In a disturbing study published last month in the Journal of Toxicology in Vitro, researchers found that Monsanto’s popular “weed killer” known as Roundup, which has already been linked to over 25 adverse health effects, is also capable of interfering with and/or harming the male reproductive system.
Researchers tested Roundup, a glyphosate-based herbicide, on mature rat testicular cells at a concentration range between 1 and 10,000 ppm, which they described as “the range in some human urine and in environment to agricultural levels.” They found that within 1 to 48 hours of Roundup exposure testicular (Leydig) cells were damaged or killed.
What is more disturbing is that even at a lower, presumably “non toxic” concentration of 1 ppm of Roundup, or glyphosate by itself, testosterone concentrations were observed to decrease by 35%.
Keep in mind that 1 ppm of Roundup is an infinitesimal concentration. Distilled water, as a reference point, contains between 5-10 ppm of dissolved solids. How can such a small concentration of Roundup/glyphosate cause such a profound disruption of biological activity in testicular cells? The phenomenon is known as endocrine disruption.
Endocrine disruptors are chemicals that interfere with the “synthesis, secretion, transport, binding, action, or elimination of natural hormones in the body that are responsible for development, behavior, fertility, and maintenance of homeostasis (normal cell metabolism),” and are capable of interfering with hormonal health even in minute concentrations.
Whereas a higher concentration of Roundup might result in immediate cell death, a much lower one can alter the hormonal and genetic expression of that cell, perhaps taking it down the path towards pathological dysfunction, or even cancer.
There are already 16 studies in the biomedical literature indicating that glyphosate acts an an endocrine disruptor, with a 2010 paper revealing that prepubertal exposure to commercial formulation of the herbicide glyphosate alters testosterone levels and testicular morphology. Also, cell research from 2009 indicates that concentrations of glyphosate as low as 500 parts per billion may disrupt endocrine function, underscoring just serious the problem of low-dose exposure really is.

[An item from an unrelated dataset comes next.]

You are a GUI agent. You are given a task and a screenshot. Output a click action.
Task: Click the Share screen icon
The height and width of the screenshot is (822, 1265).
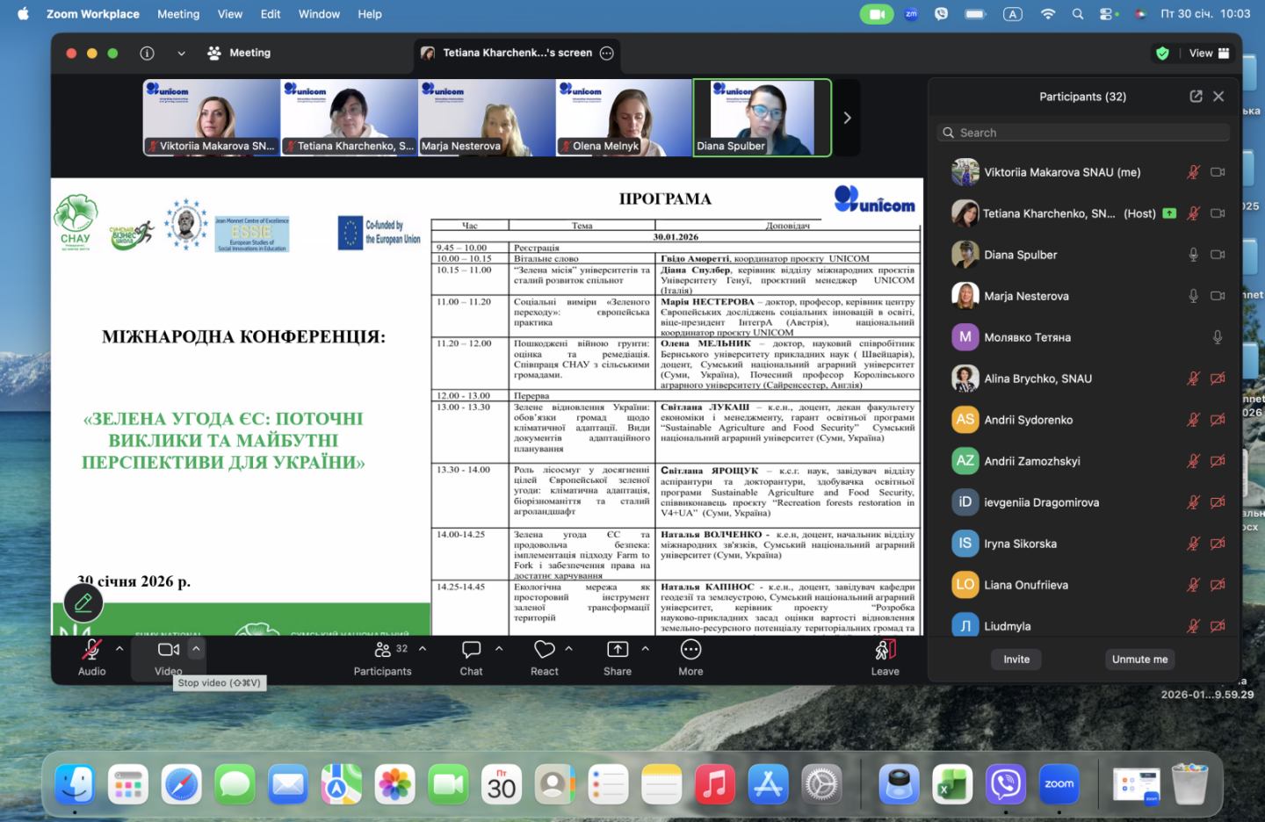pos(617,650)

Ultimately, the connection between Roundup/glyphosate and endocrine disruption is not simply theoretical. Most of us in the industrialized world are already being exposed to significant concentrations in our air, rain, drinking water and food. Mass herbicide exposure is just one form of fall-out from what is perhaps the largest example of mass human experimentation ever conducted: the global co-option of the world’s food supply (and modes of food production) by chemical and biotech companies. We did not give our consent to this experiment, nor were we fully informed — glaring evidence that our human rights were violated.
Only through raising awareness will we be able to turn the tide against the ceaseless chemical and biological assault against our health articulated through companies like Monsanto and Dow AgroScience.